-- INFORMATION GIVEN follows --

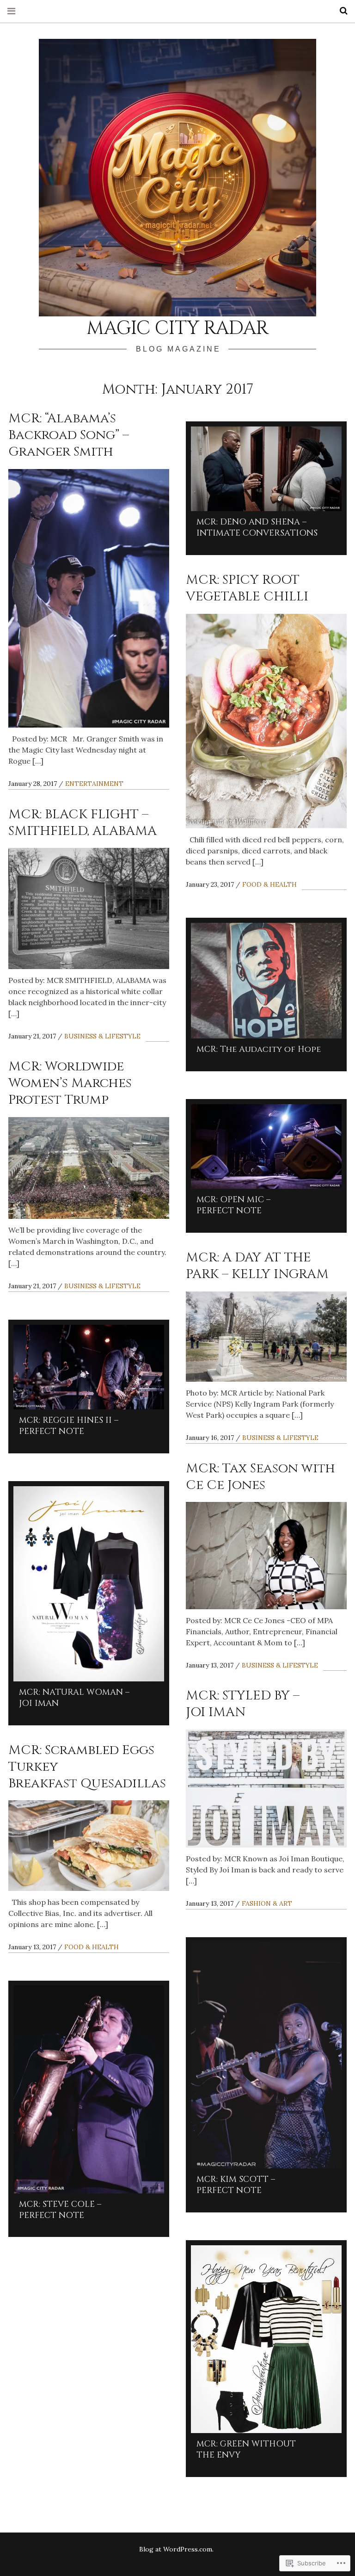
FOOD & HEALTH (269, 884)
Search (340, 11)
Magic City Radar (177, 328)
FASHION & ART (267, 1903)
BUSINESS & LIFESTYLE (102, 1036)
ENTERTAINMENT (94, 783)
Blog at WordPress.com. (176, 2549)
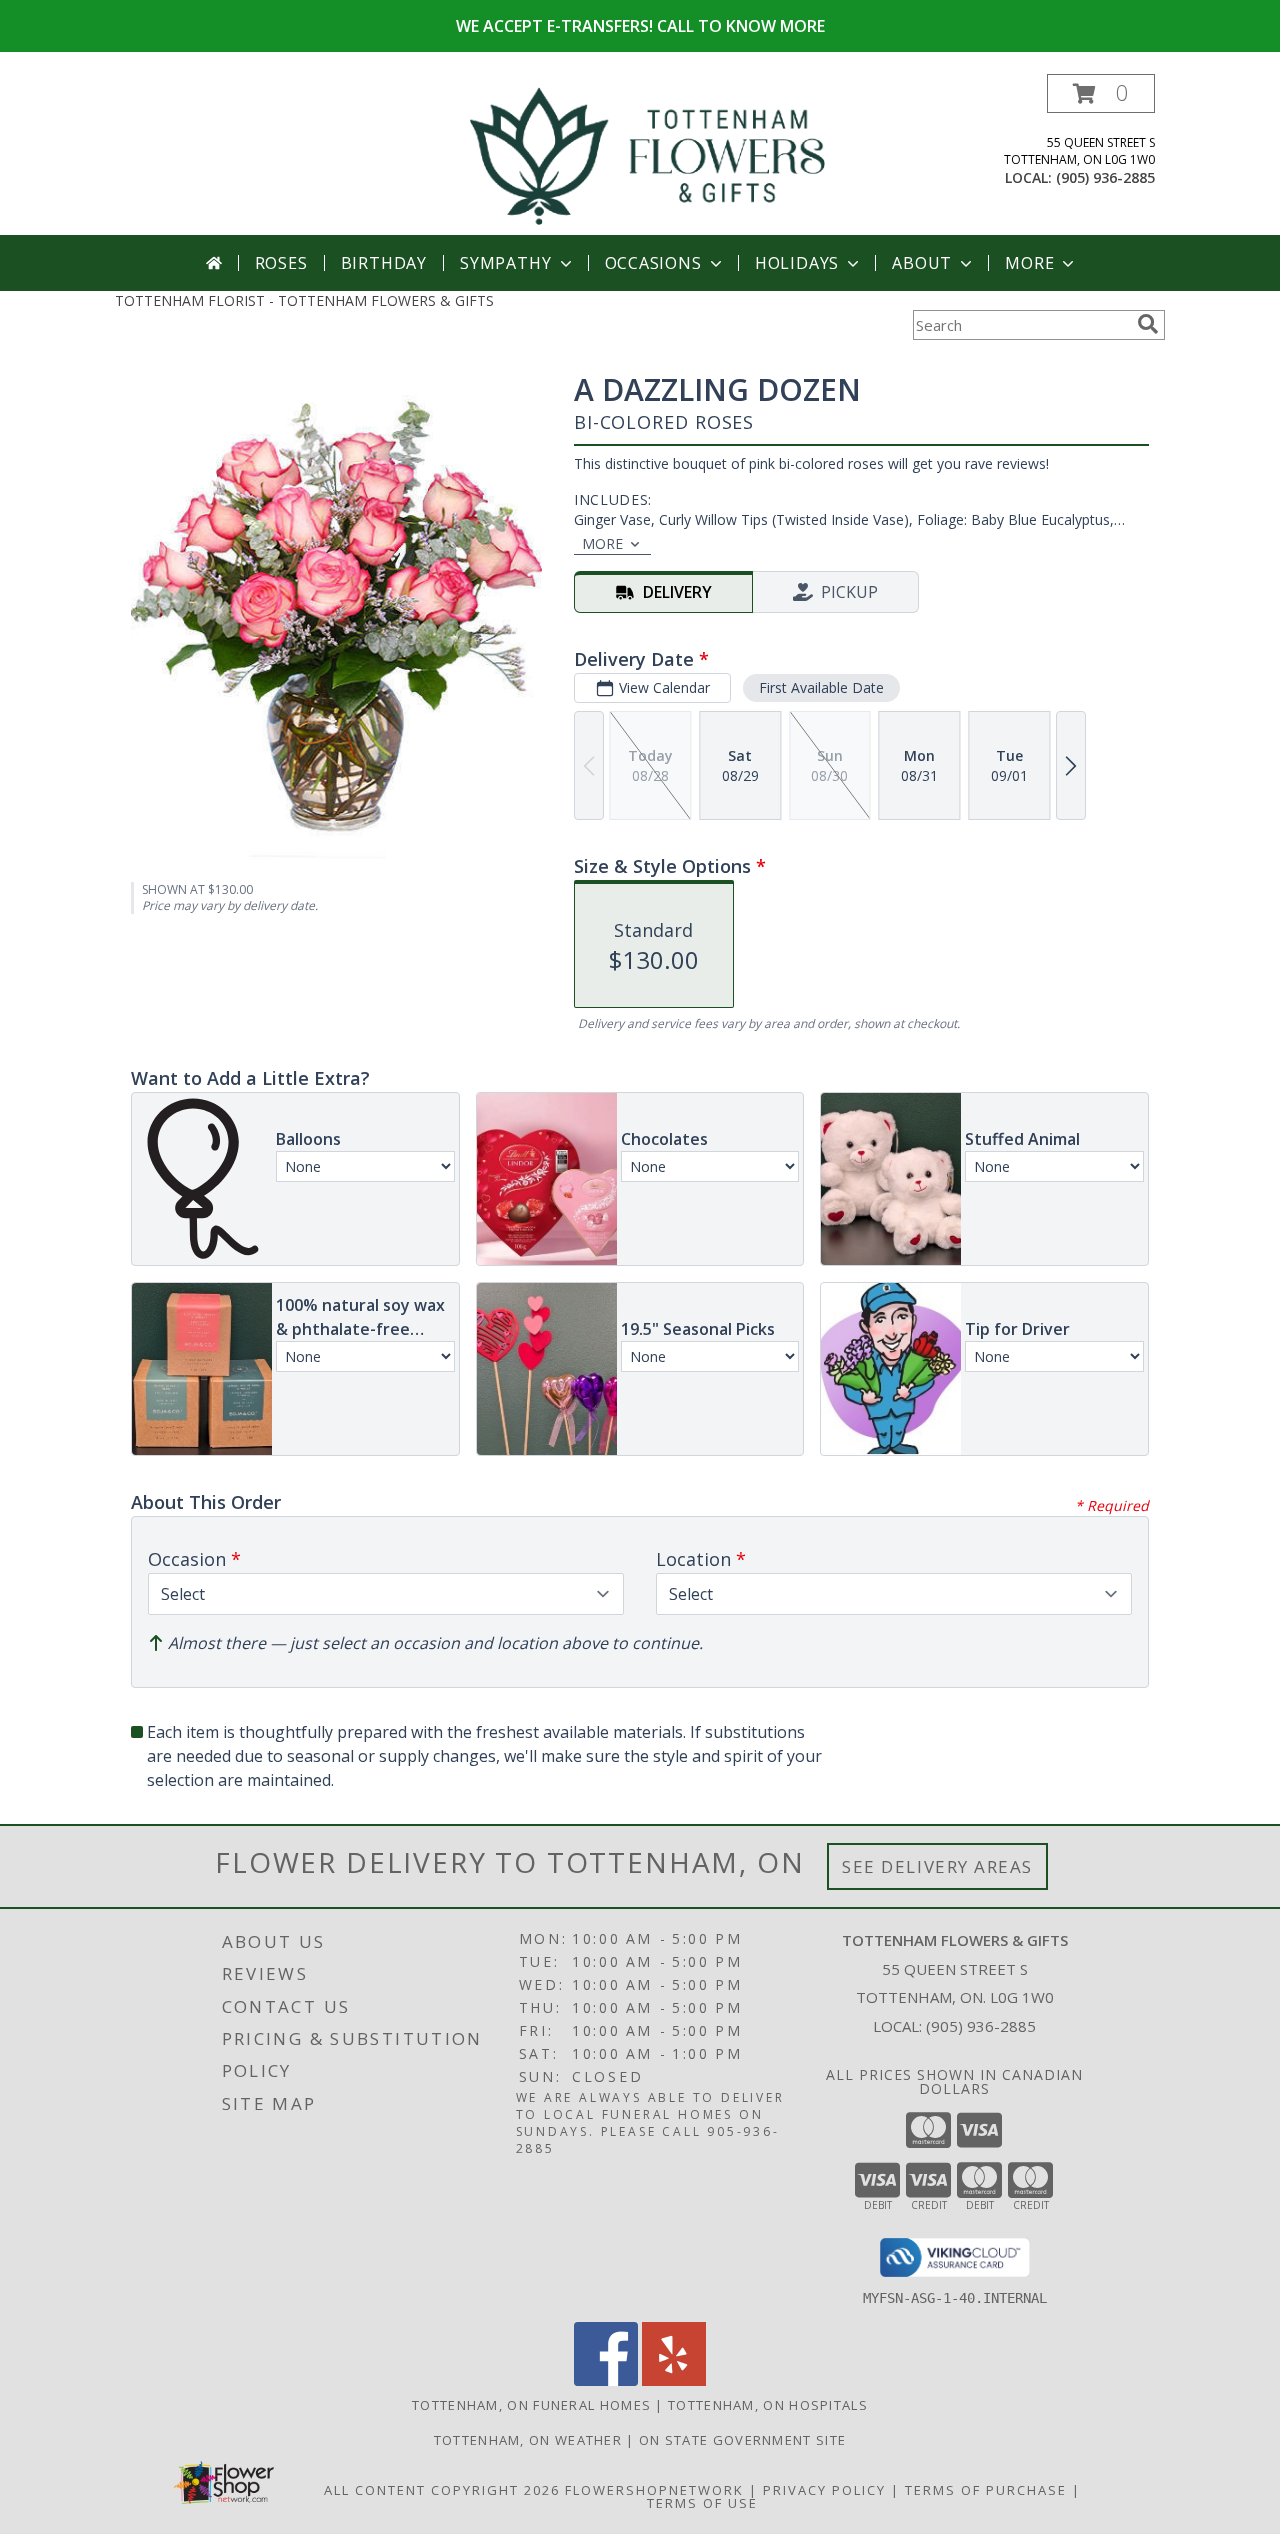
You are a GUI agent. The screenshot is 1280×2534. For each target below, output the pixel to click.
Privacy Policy (824, 2490)
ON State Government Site (742, 2440)
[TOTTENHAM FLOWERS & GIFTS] (647, 154)
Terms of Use (702, 2503)
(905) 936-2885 (1105, 177)
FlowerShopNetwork (654, 2490)
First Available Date (821, 687)
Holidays (797, 263)
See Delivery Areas (937, 1866)
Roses (281, 263)
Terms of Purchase (986, 2490)
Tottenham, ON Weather (528, 2440)
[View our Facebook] (606, 2380)
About (922, 263)
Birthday (384, 263)
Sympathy (505, 263)
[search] (1148, 324)
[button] (1101, 93)
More (1029, 263)
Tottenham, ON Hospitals (768, 2405)
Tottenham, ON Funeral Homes (531, 2405)
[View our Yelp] (674, 2380)
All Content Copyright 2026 (442, 2490)
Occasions (653, 263)
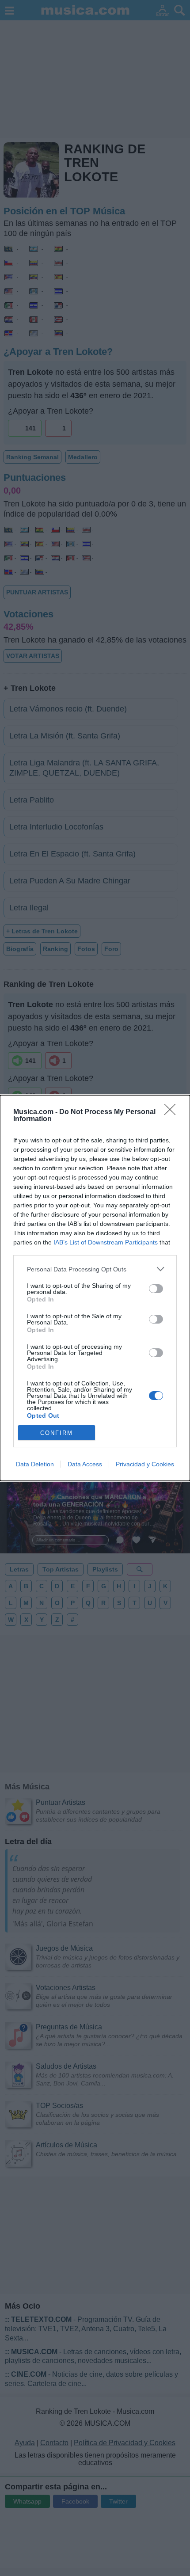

-- INFORMATION GIVEN concluded --

**EXERCISE AIM**
Word for word, repeat only the lines from the line containing "BUSINESS & LIFESTYLE (102, 1036)" through the end of the data, without any pictures.

**ANSWER BOX**
BUSINESS & LIFESTYLE (102, 1036)
ENTERTAINMENT (94, 783)
Blog at WordPress.com. (176, 2549)
You are a GUI agent. The screenshot is 1280×2534. For each target below, output the pixel to click.
Privacy Policy (824, 2490)
ON State Government Site (742, 2440)
[TOTTENHAM FLOWERS & GIFTS] (647, 154)
Terms of Use (702, 2503)
(905) 936-2885 (1105, 177)
FlowerShopNetwork (654, 2490)
First Available Date (821, 687)
Holidays (797, 263)
See Delivery Areas (937, 1866)
Roses (281, 263)
Terms of Purchase (986, 2490)
Tottenham, ON Weather (528, 2440)
[View our Facebook] (606, 2380)
About (922, 263)
Birthday (384, 263)
Sympathy (505, 263)
[search] (1148, 324)
[button] (1101, 93)
More (1029, 263)
Tottenham, ON Hospitals (768, 2405)
Tottenham, ON Funeral Homes (531, 2405)
[View our Yelp] (674, 2380)
All Content Copyright 2026 (442, 2490)
Occasions (653, 263)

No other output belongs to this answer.